Sunday, January 29, 2012

Quickalingus


"Be ye therefore perfect, even as your Father in Heaven is perfect" is one of those scriptures of my youth that completely fucked me up. I still have this incredible desire to be perfect – even in my sinning. The perfect fuck, the perfect lick – perfection is the consummation, the goal of all endeavors.




The perfection virus even stems over into my writing. Every word I pour out should have significance, right down to the last "the" and "a". Unfortunately for me, my language, like my life, is messy, unpredictable, unwieldy and far from perfect. I don’t even have the time right now to pour over what I write to give it the smallest semblance of having been edited, so I suppose part of my absence has been in a quest for perfection that leads, as it usually does, into total paralytic inaction.
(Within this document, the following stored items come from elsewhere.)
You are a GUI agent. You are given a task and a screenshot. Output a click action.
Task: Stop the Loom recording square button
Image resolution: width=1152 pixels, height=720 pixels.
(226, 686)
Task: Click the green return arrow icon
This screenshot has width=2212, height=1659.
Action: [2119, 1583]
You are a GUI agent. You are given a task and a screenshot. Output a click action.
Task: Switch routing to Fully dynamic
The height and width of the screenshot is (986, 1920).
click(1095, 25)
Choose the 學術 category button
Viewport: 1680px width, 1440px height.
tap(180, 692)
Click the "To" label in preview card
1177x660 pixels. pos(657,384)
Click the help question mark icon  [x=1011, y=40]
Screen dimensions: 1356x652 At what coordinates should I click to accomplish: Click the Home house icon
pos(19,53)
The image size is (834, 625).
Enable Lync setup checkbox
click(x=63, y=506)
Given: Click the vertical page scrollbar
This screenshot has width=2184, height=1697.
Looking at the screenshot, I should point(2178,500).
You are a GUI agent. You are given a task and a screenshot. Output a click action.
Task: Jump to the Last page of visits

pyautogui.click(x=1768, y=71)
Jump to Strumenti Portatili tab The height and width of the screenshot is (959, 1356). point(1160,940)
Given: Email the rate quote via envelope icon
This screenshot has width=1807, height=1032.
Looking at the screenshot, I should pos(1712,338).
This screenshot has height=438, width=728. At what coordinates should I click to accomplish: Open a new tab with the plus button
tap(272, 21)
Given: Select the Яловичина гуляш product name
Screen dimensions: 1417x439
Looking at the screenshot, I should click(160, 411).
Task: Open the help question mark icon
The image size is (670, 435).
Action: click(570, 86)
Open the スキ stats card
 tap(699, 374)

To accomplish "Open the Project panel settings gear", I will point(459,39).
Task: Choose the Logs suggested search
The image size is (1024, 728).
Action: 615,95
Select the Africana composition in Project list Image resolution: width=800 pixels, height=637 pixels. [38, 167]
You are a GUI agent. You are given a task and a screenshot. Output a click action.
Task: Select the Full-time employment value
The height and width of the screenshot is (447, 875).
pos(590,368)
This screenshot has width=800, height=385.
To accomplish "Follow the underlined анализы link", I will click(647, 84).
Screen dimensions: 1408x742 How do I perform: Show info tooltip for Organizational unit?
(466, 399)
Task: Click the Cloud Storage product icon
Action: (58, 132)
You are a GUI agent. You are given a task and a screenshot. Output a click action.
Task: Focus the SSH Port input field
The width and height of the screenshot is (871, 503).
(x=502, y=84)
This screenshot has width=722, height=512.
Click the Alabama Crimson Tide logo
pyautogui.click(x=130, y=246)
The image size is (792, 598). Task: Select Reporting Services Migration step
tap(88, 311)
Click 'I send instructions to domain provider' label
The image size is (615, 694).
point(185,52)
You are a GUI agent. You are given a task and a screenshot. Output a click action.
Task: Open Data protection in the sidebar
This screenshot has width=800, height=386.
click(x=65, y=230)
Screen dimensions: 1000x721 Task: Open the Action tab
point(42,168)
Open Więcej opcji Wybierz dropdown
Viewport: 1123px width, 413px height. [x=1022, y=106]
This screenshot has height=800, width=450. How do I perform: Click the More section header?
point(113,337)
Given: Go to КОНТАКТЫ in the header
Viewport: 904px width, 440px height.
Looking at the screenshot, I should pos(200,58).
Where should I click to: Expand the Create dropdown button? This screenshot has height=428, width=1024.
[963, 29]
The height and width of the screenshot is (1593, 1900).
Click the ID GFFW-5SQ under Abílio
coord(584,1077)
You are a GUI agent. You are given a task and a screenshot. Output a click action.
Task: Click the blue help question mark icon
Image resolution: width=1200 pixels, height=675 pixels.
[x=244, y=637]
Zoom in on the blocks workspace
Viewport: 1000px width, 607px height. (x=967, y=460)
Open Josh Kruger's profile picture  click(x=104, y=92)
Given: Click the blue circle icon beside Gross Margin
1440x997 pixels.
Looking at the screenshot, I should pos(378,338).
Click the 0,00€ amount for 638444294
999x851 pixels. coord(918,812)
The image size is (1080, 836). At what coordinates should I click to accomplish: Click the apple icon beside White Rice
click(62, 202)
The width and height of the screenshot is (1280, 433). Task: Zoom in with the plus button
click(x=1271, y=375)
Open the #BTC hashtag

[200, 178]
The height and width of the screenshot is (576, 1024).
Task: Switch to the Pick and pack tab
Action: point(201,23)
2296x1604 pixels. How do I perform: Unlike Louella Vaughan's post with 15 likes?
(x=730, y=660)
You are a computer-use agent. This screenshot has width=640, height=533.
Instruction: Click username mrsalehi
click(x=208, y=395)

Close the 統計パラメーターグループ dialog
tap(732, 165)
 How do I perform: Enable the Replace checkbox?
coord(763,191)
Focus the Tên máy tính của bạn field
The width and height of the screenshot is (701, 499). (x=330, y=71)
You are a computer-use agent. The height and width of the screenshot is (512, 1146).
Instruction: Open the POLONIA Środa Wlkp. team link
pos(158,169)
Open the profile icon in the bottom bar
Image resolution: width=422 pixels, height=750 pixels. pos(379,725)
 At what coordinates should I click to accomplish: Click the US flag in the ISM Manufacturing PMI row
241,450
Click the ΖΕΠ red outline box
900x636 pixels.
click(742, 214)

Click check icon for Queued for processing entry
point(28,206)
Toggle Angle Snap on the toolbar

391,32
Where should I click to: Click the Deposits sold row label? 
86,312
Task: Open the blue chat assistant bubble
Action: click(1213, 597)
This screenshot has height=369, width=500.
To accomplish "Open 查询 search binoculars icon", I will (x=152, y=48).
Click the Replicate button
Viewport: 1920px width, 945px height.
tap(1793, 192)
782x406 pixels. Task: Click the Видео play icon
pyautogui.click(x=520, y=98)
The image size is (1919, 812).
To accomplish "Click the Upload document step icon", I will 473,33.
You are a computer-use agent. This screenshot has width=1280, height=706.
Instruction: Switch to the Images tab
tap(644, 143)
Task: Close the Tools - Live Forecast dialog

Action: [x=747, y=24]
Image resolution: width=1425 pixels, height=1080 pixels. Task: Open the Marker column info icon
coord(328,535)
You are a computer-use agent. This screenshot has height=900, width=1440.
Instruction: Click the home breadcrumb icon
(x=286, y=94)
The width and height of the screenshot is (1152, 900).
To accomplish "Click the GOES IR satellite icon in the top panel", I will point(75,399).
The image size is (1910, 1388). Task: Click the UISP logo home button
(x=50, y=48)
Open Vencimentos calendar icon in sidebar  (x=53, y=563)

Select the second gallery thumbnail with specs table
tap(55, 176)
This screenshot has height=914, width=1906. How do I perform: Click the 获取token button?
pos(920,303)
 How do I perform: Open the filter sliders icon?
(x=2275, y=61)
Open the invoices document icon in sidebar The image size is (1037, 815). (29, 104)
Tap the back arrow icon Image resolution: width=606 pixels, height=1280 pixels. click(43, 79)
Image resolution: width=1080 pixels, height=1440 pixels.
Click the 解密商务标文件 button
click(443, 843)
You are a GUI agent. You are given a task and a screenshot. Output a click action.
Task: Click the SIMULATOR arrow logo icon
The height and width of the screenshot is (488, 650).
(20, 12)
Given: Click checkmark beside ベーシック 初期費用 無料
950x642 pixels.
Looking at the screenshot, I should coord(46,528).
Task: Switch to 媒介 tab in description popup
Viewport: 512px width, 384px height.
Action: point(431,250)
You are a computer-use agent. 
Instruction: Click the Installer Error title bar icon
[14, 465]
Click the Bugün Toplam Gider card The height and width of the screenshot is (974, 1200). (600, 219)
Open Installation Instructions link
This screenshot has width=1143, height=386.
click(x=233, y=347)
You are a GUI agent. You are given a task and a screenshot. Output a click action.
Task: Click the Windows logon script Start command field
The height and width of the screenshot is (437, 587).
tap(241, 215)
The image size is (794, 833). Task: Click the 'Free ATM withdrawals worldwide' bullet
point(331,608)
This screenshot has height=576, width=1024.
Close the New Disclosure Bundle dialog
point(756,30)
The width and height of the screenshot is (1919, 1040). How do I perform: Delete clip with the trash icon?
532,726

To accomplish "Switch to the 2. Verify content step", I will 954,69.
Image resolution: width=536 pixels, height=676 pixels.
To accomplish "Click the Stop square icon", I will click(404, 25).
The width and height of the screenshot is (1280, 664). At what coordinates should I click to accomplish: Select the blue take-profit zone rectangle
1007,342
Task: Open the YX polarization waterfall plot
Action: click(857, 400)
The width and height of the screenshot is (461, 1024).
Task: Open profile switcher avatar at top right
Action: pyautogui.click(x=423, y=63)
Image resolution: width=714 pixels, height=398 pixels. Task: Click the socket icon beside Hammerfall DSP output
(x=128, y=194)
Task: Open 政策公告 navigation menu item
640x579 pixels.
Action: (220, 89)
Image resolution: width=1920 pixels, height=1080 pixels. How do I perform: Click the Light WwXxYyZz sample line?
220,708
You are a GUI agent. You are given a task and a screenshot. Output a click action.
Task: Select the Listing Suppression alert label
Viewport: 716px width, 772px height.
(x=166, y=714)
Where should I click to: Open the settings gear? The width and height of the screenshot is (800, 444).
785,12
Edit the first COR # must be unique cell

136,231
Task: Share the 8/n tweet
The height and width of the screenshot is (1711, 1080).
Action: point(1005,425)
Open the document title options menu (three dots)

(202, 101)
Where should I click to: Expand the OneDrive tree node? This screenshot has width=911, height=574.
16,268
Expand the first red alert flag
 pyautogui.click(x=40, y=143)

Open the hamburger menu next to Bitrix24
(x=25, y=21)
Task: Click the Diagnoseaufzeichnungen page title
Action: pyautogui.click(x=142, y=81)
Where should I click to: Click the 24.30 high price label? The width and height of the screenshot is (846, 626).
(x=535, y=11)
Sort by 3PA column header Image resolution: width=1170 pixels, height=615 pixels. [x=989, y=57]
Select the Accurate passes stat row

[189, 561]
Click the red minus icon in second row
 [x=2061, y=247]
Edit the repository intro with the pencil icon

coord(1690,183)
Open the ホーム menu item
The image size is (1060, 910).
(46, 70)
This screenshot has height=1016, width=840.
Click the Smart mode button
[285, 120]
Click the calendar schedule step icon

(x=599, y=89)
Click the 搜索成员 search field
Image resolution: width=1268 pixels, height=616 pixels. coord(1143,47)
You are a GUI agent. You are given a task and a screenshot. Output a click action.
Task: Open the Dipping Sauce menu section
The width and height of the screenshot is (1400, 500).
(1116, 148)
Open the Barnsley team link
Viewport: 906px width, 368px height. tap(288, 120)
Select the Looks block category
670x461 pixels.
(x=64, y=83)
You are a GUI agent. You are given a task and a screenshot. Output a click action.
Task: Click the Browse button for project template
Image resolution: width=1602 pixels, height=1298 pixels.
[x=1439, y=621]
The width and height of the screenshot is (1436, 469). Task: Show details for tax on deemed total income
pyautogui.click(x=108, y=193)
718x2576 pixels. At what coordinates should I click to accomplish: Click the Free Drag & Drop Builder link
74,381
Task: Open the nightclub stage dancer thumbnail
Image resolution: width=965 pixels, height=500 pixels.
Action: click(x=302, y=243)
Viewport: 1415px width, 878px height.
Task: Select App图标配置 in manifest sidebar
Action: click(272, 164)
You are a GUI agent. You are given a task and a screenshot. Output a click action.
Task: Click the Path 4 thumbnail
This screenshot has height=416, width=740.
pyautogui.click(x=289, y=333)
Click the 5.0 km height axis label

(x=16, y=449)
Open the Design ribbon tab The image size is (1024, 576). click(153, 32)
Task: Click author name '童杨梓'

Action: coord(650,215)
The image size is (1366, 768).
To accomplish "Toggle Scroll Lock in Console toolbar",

So what does this have to do with sex?   Men certainly have the advantage in the spontaneous receiving end of oral sex. The church steeple  of manhood springs out from the clothing inhibitions and is instantly accessible to the awaiting saliva and warmth. Women, on the other hand, have been short changed in the spontaneous oral sex realm. So to hell with the perfect cunnilingus. Give her quick-alingus.




First, make sure your lady friend has gotten all dolled up for the evening. The process of allowing her to get ready for the night out will insure that this remains in the realm of the imperfect. You can’t give perfect head if you are a) in a hurry and b) worried about looking like the morning after at the party you are headed to. Now, the pants and panties need to be yanked down, but only so far as necessary to allow the tongue to wrap around the fabric and hit the clit. Ignore any protestations and forge on. There will be no insertion, because there isn’t room. No fingers, just the tongue – and that faint aroma of her on your lips all evening.




The flush on her face will replace make-up blush. Imperfectly perfect.